White was all that surrounded him when he finally woke up. The white, poorly plastered walls gave one a nauseated feeling. The brightly lit florescent lights force his pupils to dilate as he finally opened his heavy eyelids. His lips were already beginning to crack as he opened his mouth. His brain always seemed to go at a faster pace than everyone else's, but today he couldn't seem to think of anything.
He was tired. His body was tired, his mind was tired, and even his sould felt like it had taken a beating from all the drugs that were being pumped into his system.
He struggled to turn over to his side, hoping that the scenery on the other side of him might have something that isn't the color white. Turning over was something that took a lot of effort for him right now. His chest felt like there were 50 bricks sitting on top of him right now, and the pain was almost unbearable.
If not for the morphine running through his system, he would have surely passed out by now. However, thinking about the imaginary bricks on his chest made him remember a movie he watched a little while ago where an old man died trying to stack as many bricks on his chest as he could.
Despite the horrible circumstances, this brought a smile to the boys face and his lip finally burst open and blood started to seep into the perfect white sheets under his chin.
Luckily, a hand carrying a paper towel started to wipe at his face until all the blood was gone. His head slowly gravitated towards the owner of the hand, and he was met with a sad smile that seemed to fill up his fathers face.
Looking at his dad, the boys mind reeled from the shock for a moment. The person sitting next to him was indeed the father he had known and loved, however he looked like a completely different person.
His usual dashing blue eye balls looked as if they had sunk into his head an inch since the last time he had seen him. His usual cheery personality was nowhere to be seen as he looked at his son; his eyes glancing over the terrible state that his boy was in.
The boy's grin slowly turned into a frown as he saw his fathers gruesome appearance. Throughout all the surgeries, his father had never shown such weakness in front of him before. He had always remained positive, and the boy needed that.
If his father, the proud man that the boy had looked up to and admired his entire life, had lost hope... well, he didn't even want to know what would happen to his psyche. His father was like a steady rock in a stream of sadness. Without him, the boy would certainly drown.
"...Dad?... What's wrong?" The barely audible words seemed to drizzle out of the boys mouth. However, his father immediately understood the words of his son. In fact, one could say that the father didn't even have to hear the boy speak at all and he would know what was said.
That was because, the father had been waiting for those exact words the entire night. His gruesome appearance, his sad, tired demeanor, these were all the result of anticipating those exact words for the last twelve hours.
"The surgery was a success, they removed your heart tumor." The father's words seemed to contrast the image that the boy was seeing in front of him. A tear rolled out of both the father's and the son's eyes at nearly the same time.
This tale has been pilfered from Royal Road. If found on Amazon, kindly file a report.
The father bent over and used another paper towel to wipe at his son's tears.

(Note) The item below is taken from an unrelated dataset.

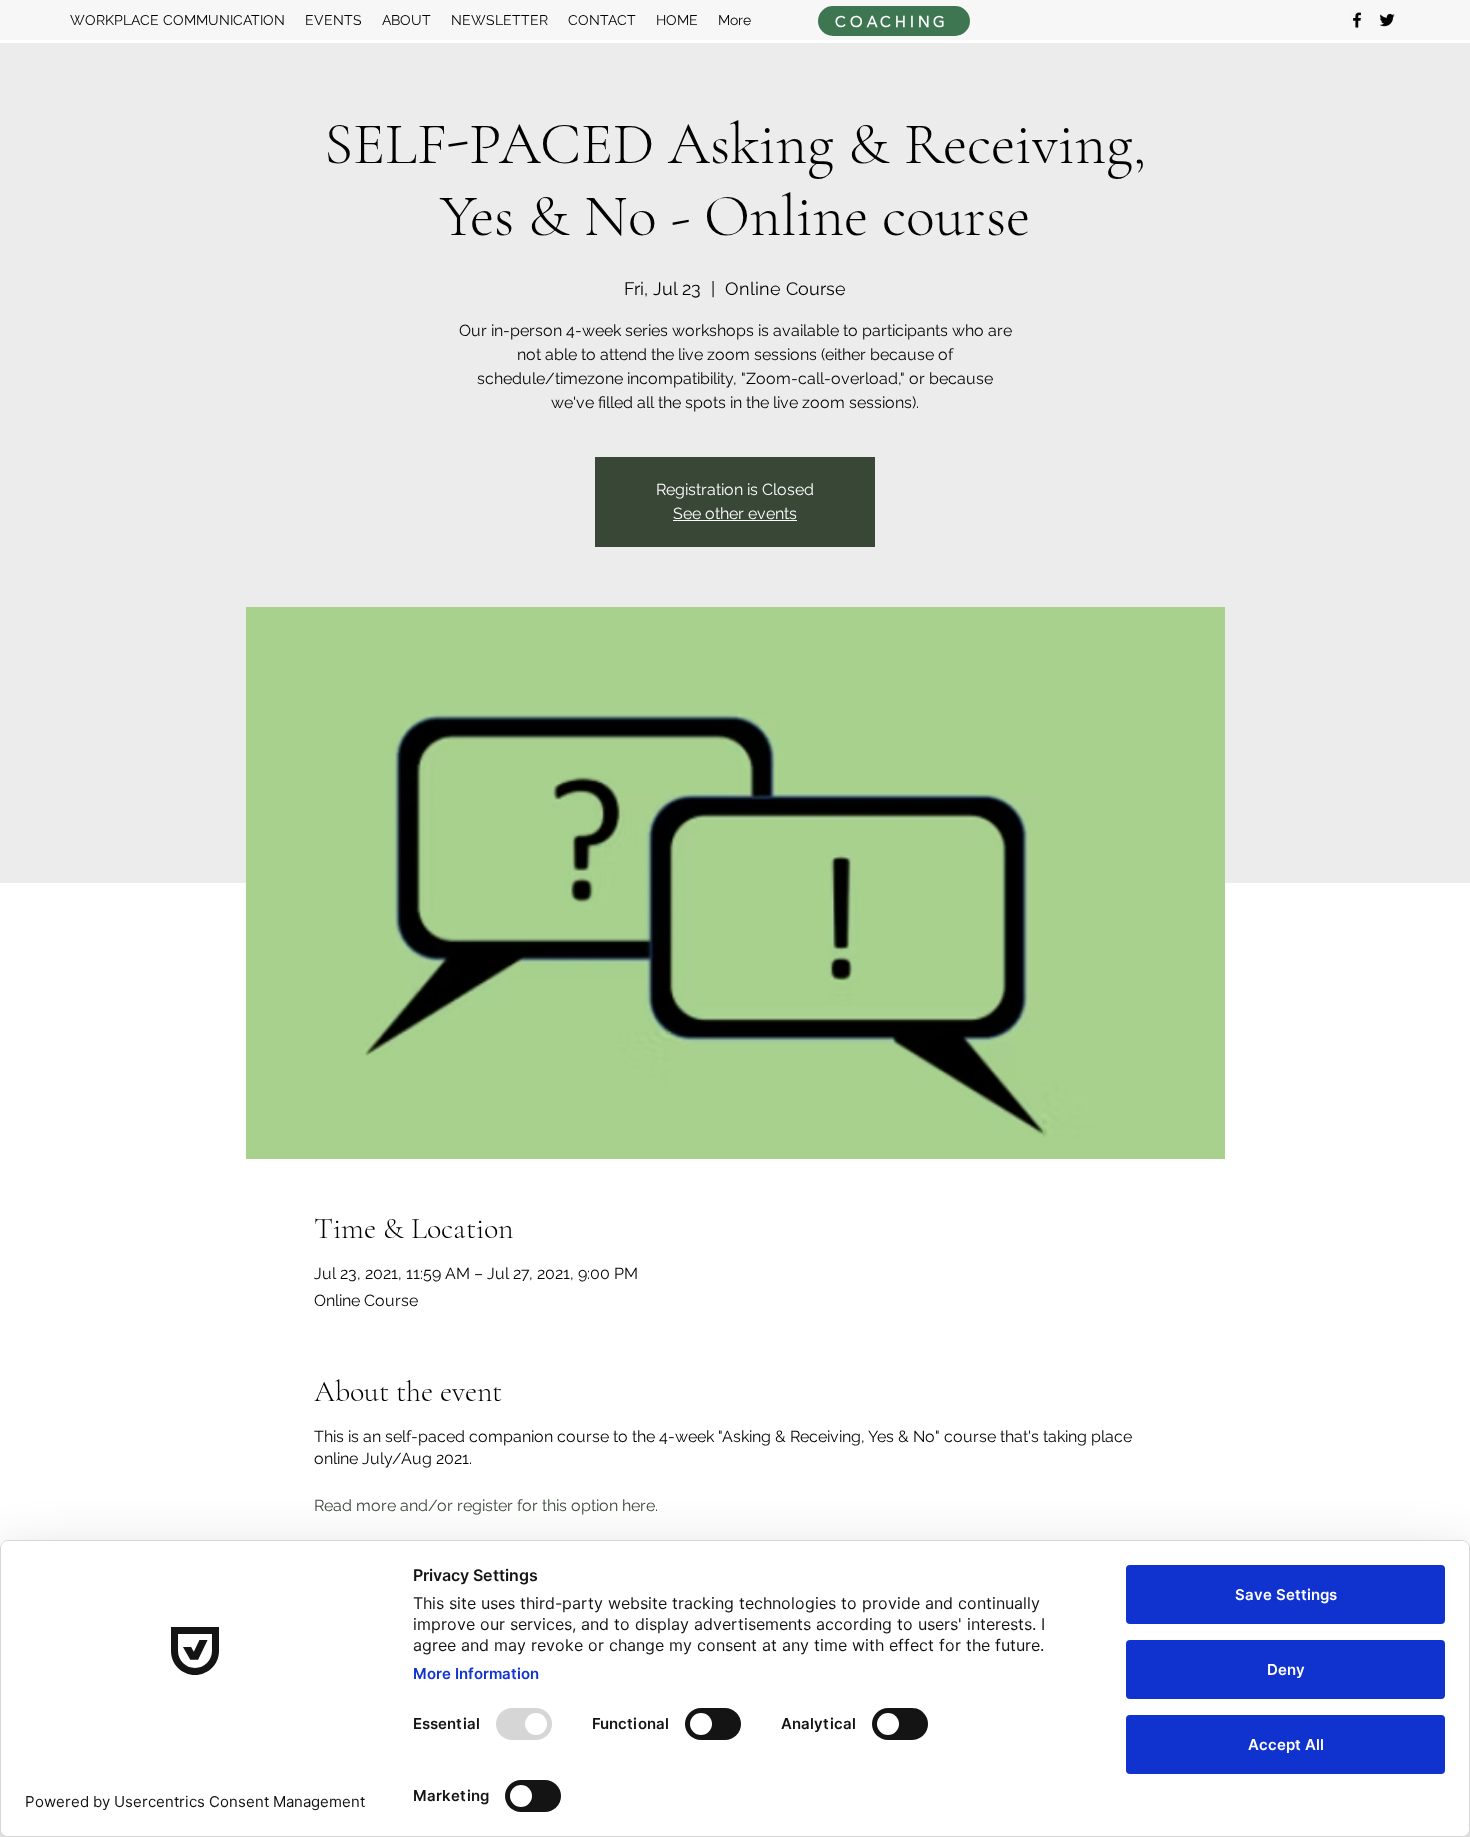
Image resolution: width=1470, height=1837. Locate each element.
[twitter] (1387, 20)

The boy closed his eyes and for the first time in the past two years, he felt a sense of relief. For the first time, he was hopeful that he could live a normal life again after what felt like a century.
Before the surgery, his mom loved to tease him and call him a romantic. When he was around 10 years old he found a book in his mothers clauset, "How to raise a sensitive child." It used to bother him, but his father told him that there were many positives to being a romantic.
"Being extremely sensitive and passionate is something that I wish I was," said his father. "However, I'm not. You must have got it from your mother," he said with a wink.
These past two years would be devastating for anyone, let alone a sensitive child. After going through seven open heart surgeries, his ribs felt play dough. Every surgery he would wake up in more pain; his body was starting to become addicted to the morphine and it's numbing effects were becoming less and less apparent.
However, he was also starting to enjoy the feeling and he would dread the time spent between surgeries without it. He was becoming a morphine addict at the age of 14, and he was aware of it.
The stress that the physical pain along with the morphine addiction put on his brain was insurmountable. He was a smart child and he was constantly thinking about all the pain he was putting his family through, until about the fourth surgery.
By the fourth surgery he couldn't take it any more. If he kept agonizing about his situation and the past surgeries, he would surely go insane before it was all over. As his brain was about to snap, he decided to become completely apathetic.
What was once a energetic, happy boy now looked devoid of any life. To make it to the seventh, and final surgery he had basically been a living corpse with no emotions; addicted to morphine, barely hanging on to life. That was, until now.
His father's words opened him up again for the first time in over a year. With it came all the memories and experiences of his pain and suffering that he had to endure to survive. He started to cry. He couldn't remember the last time he cried, and as such he cried with all his heart and cried until he could cry no more. He felt like a human again.
Once he was finally done crying, he wiped at his tears with his shaking hands and looked up at his father. His father was crying too, however where there was once a smile there was now a frown made up of quivering lips with tears running down the corners of them.
The boy had never seen his father cry before, and seeing him like this scared him. "..Dad?" The boy asked hesitantly.
"Vince.." *Hic* he said through his sobs, "...your mother has leukemia."